Dataset entries
*****
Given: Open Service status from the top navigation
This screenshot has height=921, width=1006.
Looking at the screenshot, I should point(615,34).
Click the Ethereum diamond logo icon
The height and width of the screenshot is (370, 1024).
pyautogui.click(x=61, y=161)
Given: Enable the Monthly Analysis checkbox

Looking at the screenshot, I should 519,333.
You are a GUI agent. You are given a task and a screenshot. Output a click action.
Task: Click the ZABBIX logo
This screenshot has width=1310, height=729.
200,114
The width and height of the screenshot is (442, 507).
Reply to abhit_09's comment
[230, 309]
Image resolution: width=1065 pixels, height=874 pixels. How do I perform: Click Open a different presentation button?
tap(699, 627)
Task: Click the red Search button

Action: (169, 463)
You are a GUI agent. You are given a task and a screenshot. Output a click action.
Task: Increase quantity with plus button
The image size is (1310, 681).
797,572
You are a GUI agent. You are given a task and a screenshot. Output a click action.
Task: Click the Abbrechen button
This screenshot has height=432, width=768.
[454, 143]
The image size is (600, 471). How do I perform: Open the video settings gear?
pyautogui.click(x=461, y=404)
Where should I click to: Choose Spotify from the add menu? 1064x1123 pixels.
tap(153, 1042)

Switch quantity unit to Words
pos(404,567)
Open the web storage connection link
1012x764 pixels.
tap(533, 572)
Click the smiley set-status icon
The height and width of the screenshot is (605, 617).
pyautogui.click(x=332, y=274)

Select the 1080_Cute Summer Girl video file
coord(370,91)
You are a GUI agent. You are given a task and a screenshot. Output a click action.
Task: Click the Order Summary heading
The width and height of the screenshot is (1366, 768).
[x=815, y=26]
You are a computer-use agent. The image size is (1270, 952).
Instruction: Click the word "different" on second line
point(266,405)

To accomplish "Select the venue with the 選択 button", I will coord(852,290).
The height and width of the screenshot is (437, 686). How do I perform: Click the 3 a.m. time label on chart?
*****
TASK DESCRIPTION:
Report every line above that has the string "with" in it.

EXERCISE ANSWER:
Task: Increase quantity with plus button
To accomplish "Select the venue with the 選択 button", I will coord(852,290).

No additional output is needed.